Dataset entries:
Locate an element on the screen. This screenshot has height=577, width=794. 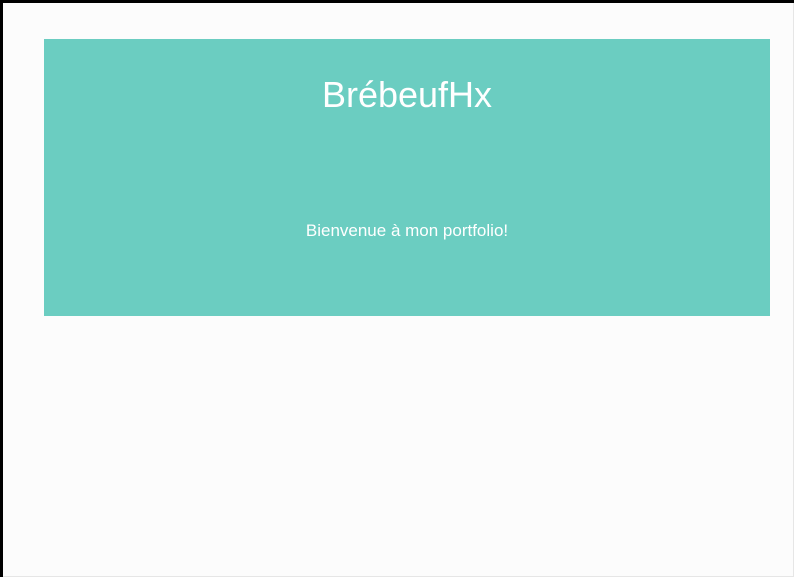
welcome-message: Bienvenue à mon portfolio! is located at coordinates (407, 230).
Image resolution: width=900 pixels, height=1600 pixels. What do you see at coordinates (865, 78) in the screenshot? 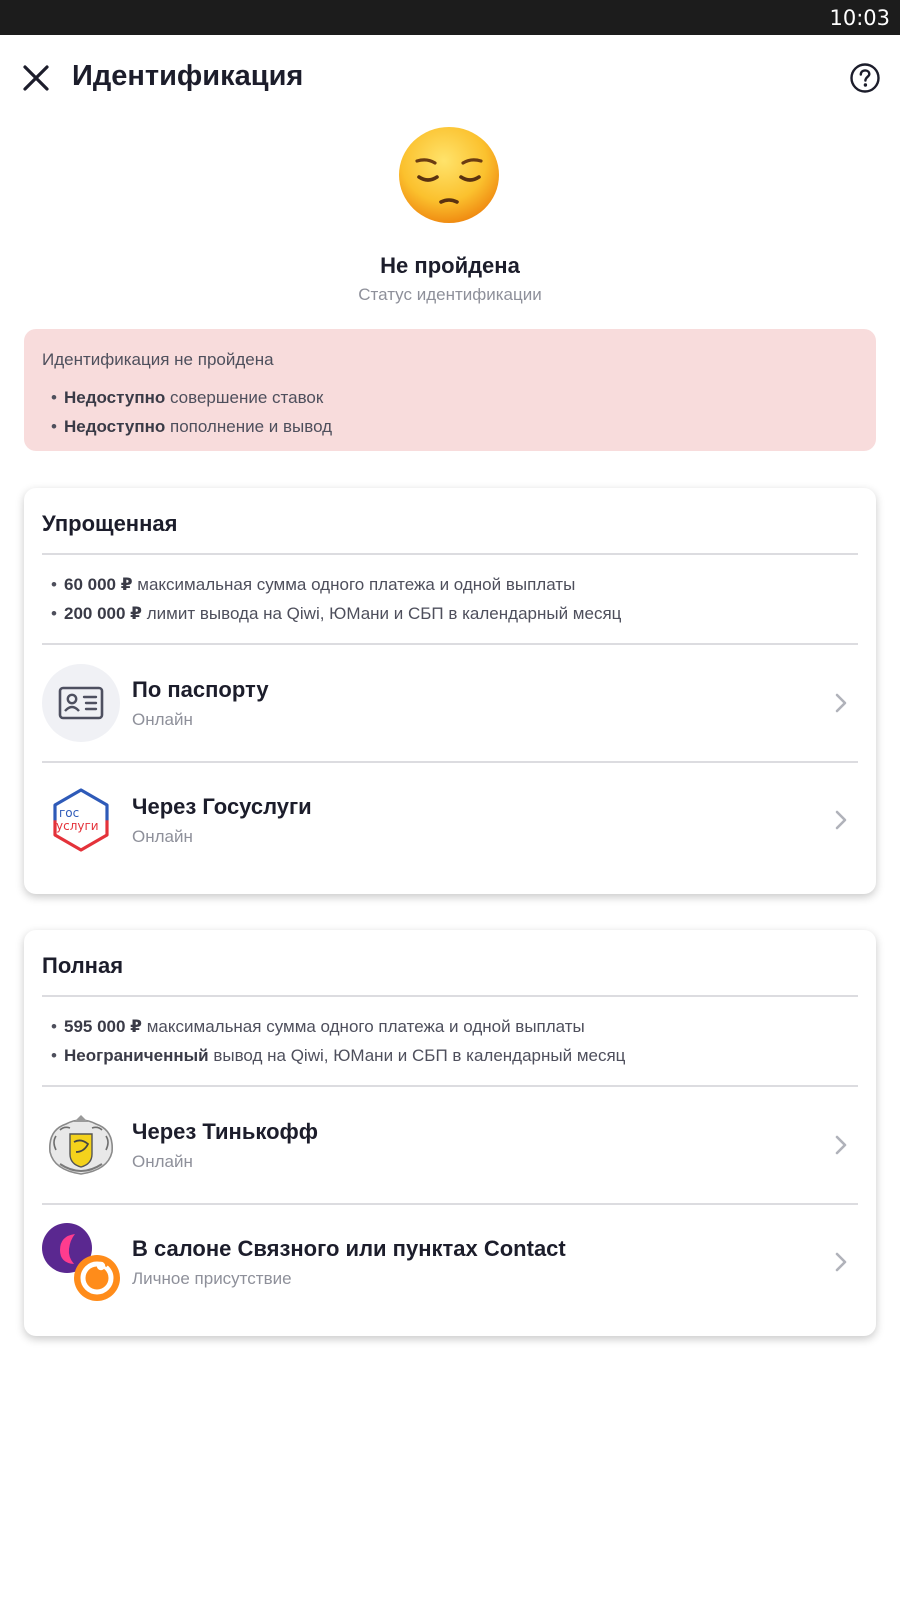
I see `help-icon` at bounding box center [865, 78].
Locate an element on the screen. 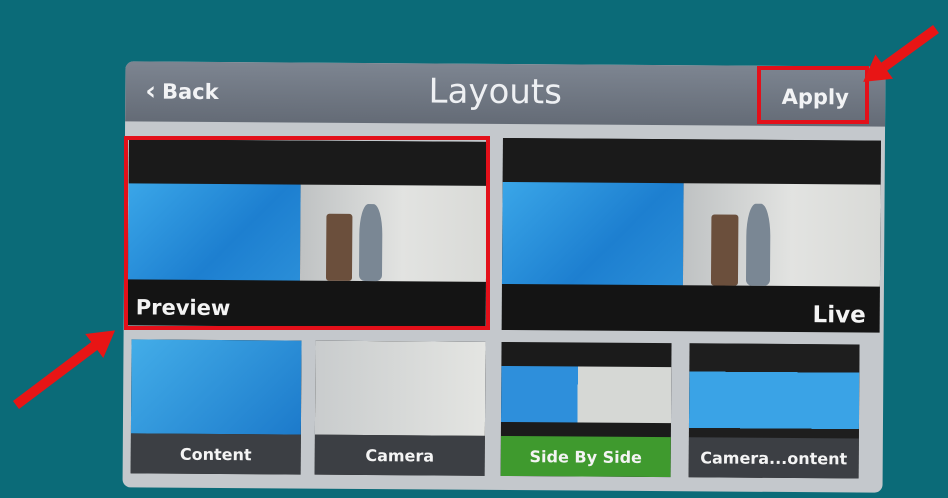 The width and height of the screenshot is (948, 498). layout-option-camera: Camera is located at coordinates (400, 408).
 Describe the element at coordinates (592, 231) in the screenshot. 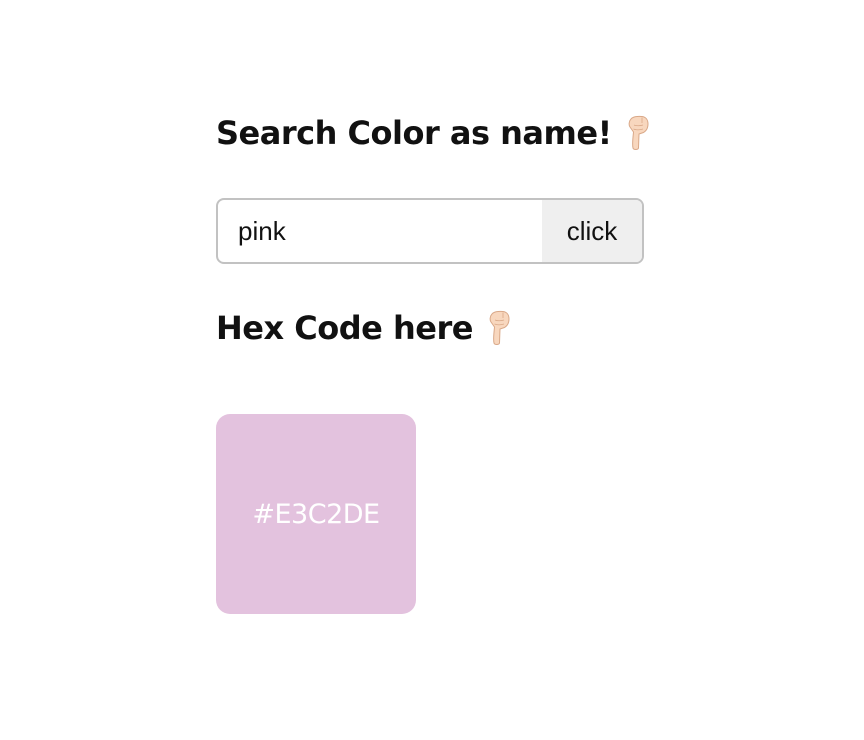

I see `search-button: click` at that location.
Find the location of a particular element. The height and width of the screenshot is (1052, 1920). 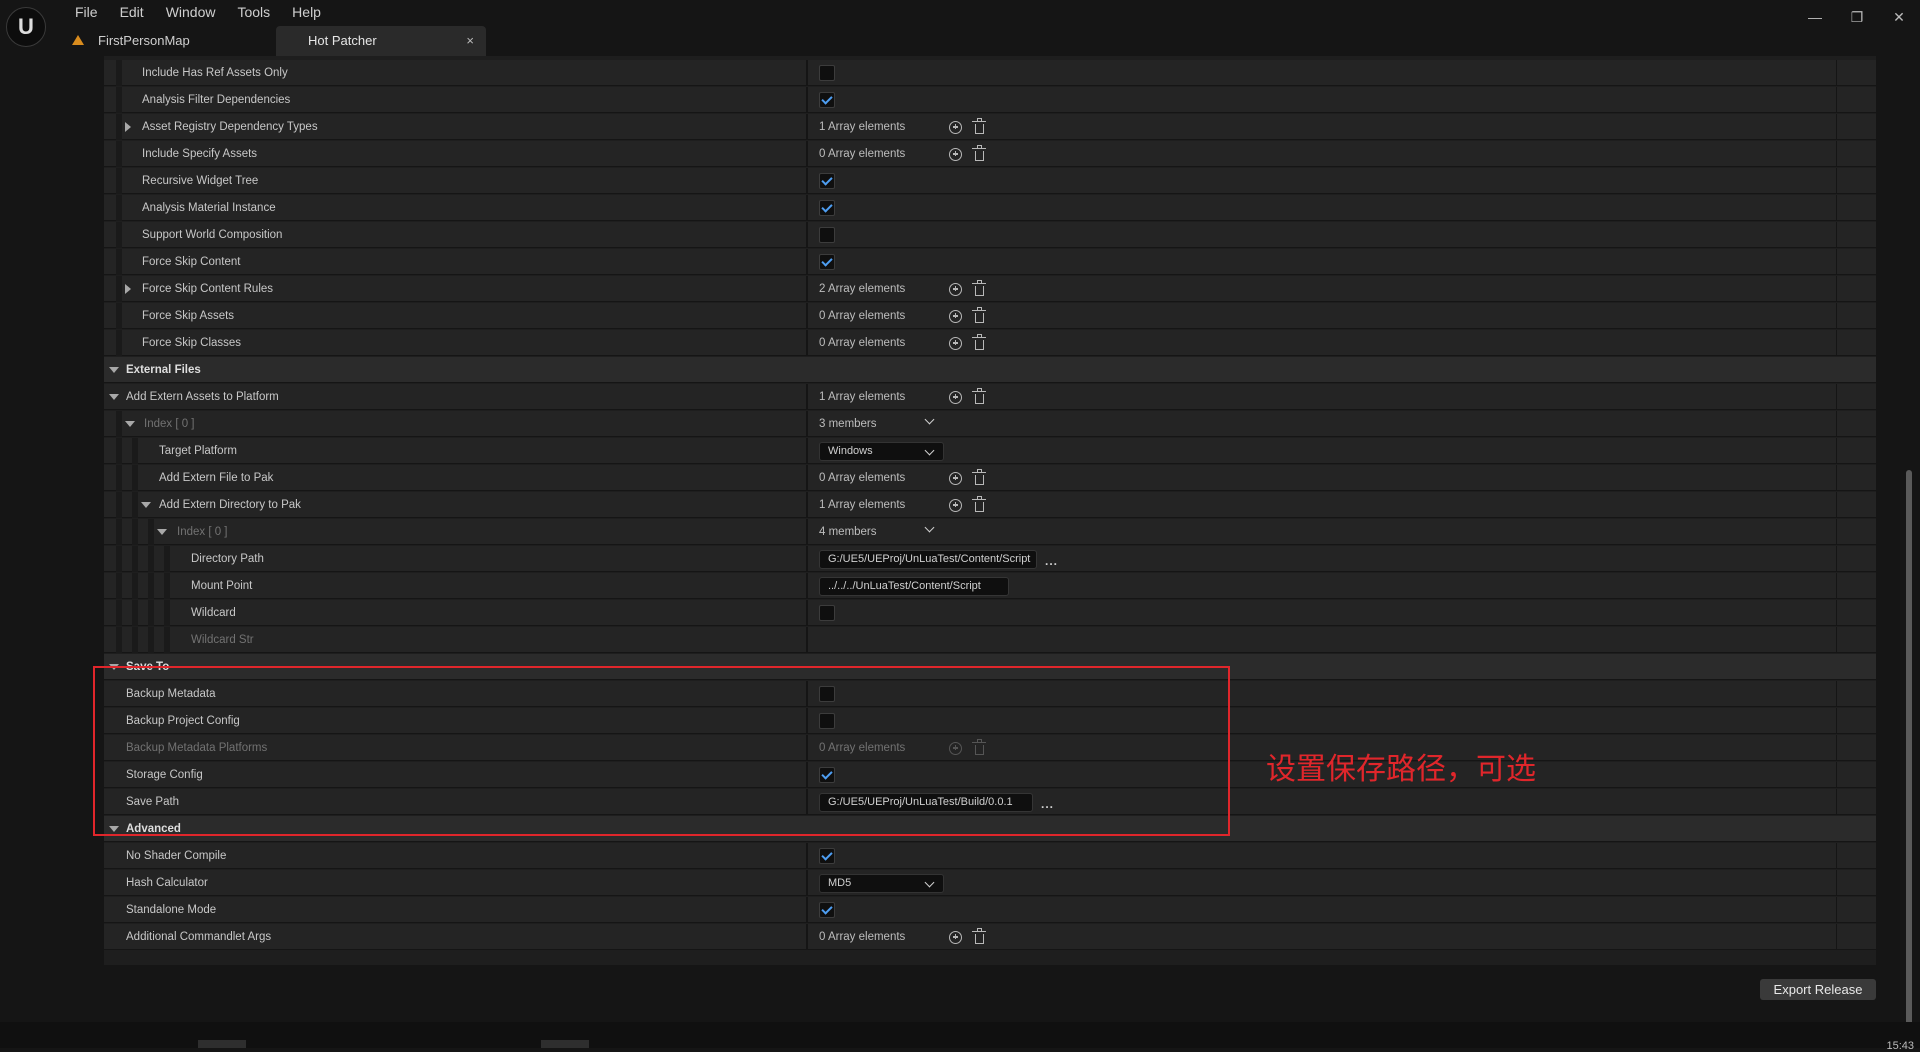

■ **Prompt**:
Provide the lines of the items from the line containing "Describe the element" through the end of the items as a JSON list of strings, one string per line, with blank lines omitted. Leave the pictures out of the answer.

■ **Answer box**:
[
  " Describe the element at coordinates (592, 231) in the screenshot. ",
  "I see `search-button: click` at that location.",
  "Find the location of a particular element. The height and width of the screenshot is (1052, 1920). "
]